• Supplied entries
"""

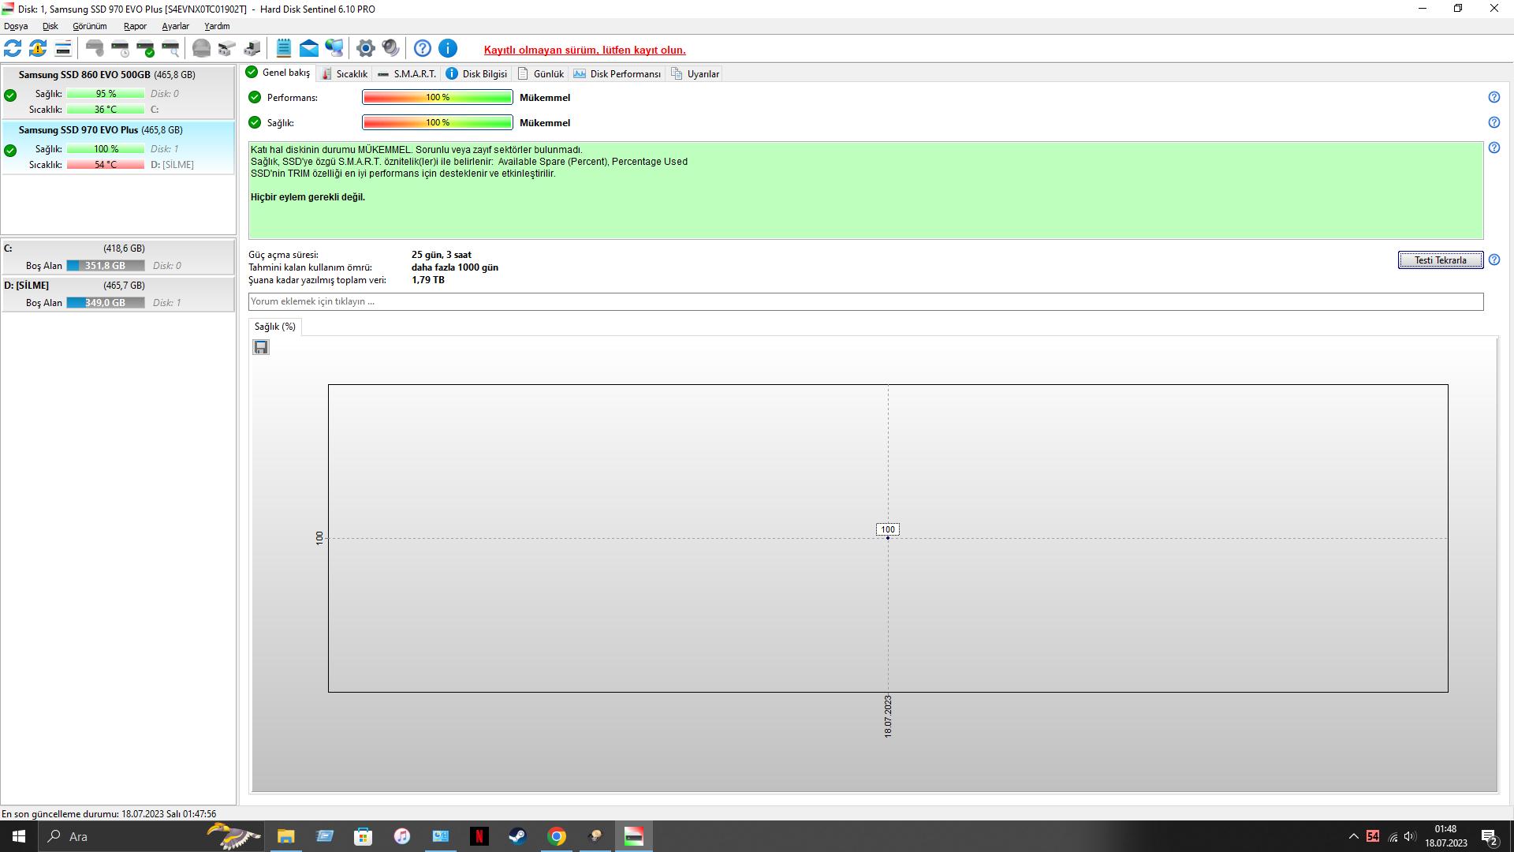Image resolution: width=1514 pixels, height=852 pixels.
Task: Click the comment input field
Action: (x=865, y=301)
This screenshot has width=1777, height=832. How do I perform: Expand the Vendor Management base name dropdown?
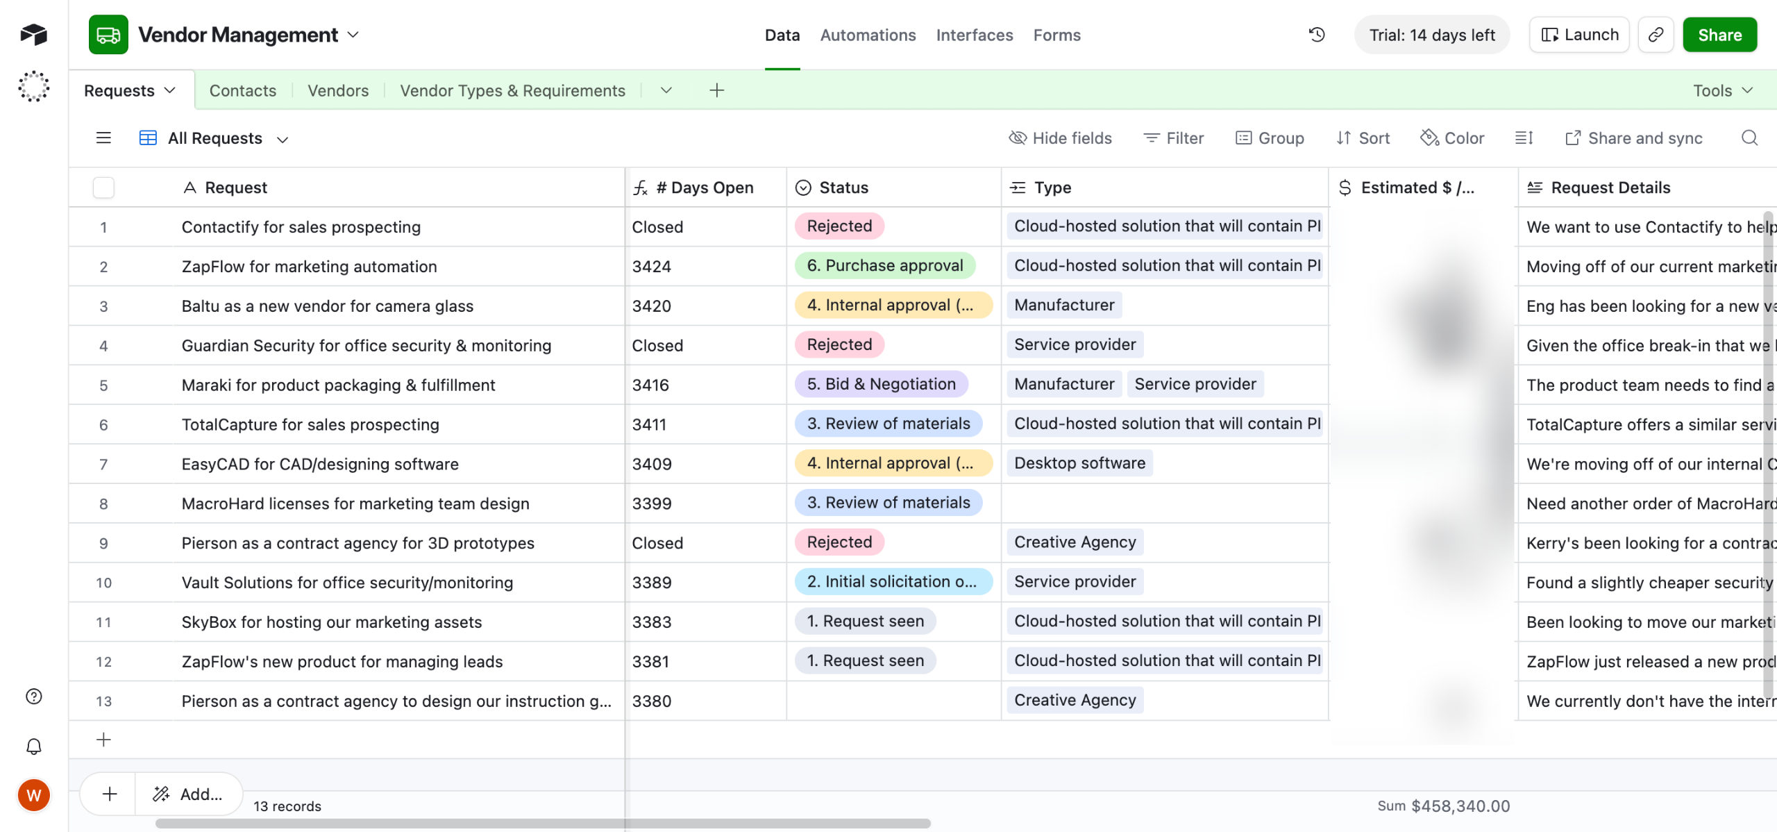pyautogui.click(x=353, y=35)
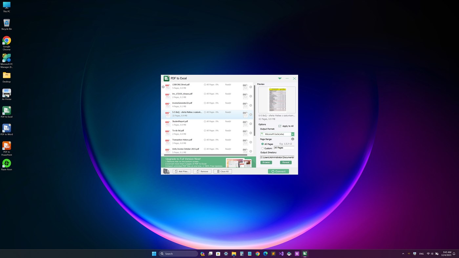Open the Page Range settings gear

292,139
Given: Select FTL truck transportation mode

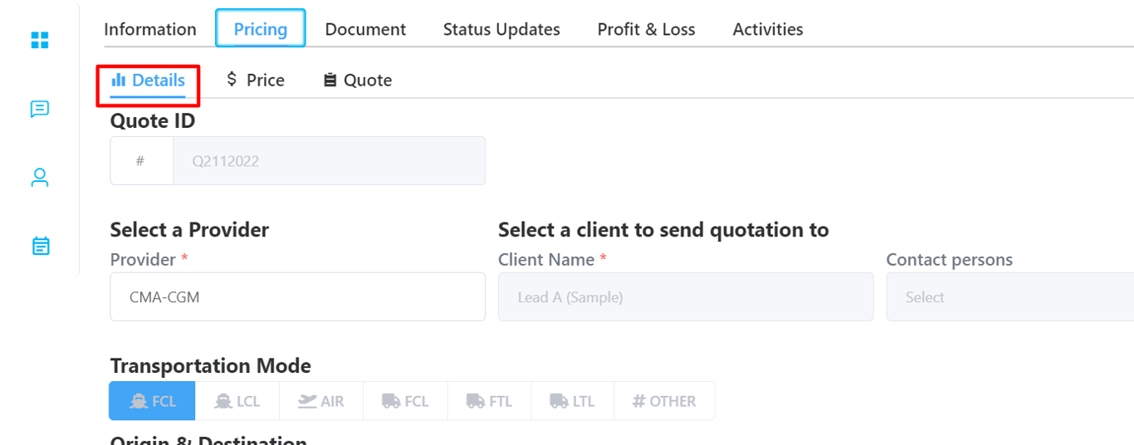Looking at the screenshot, I should click(489, 401).
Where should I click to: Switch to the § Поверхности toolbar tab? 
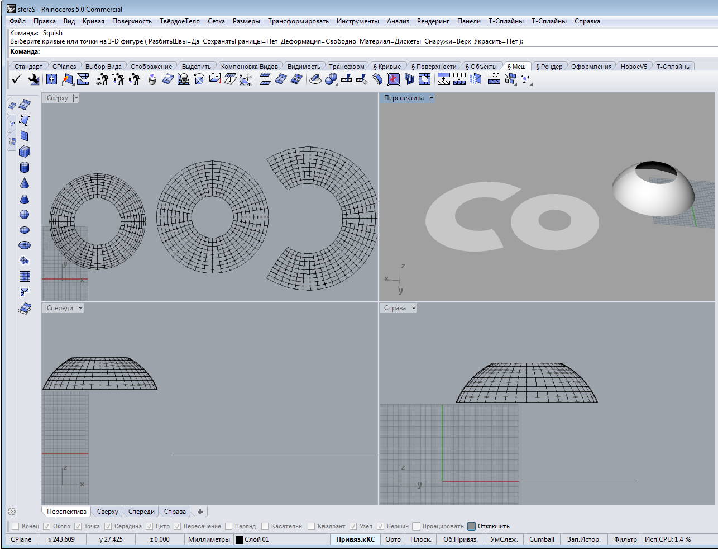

"""

• Exercise details
Extract every line above word for word, leaving out the pictures.

• Exercise solution
Image resolution: width=1514 pixels, height=852 pixels.
Task: Click the comment input field
Action: (x=865, y=301)
This screenshot has width=1777, height=832. How do I perform: Expand the Vendor Management base name dropdown?
pyautogui.click(x=353, y=35)
Open the Page Range settings gear

292,139
Given: Select FTL truck transportation mode

Looking at the screenshot, I should click(489, 401).
Where should I click to: Switch to the § Поверхности toolbar tab? 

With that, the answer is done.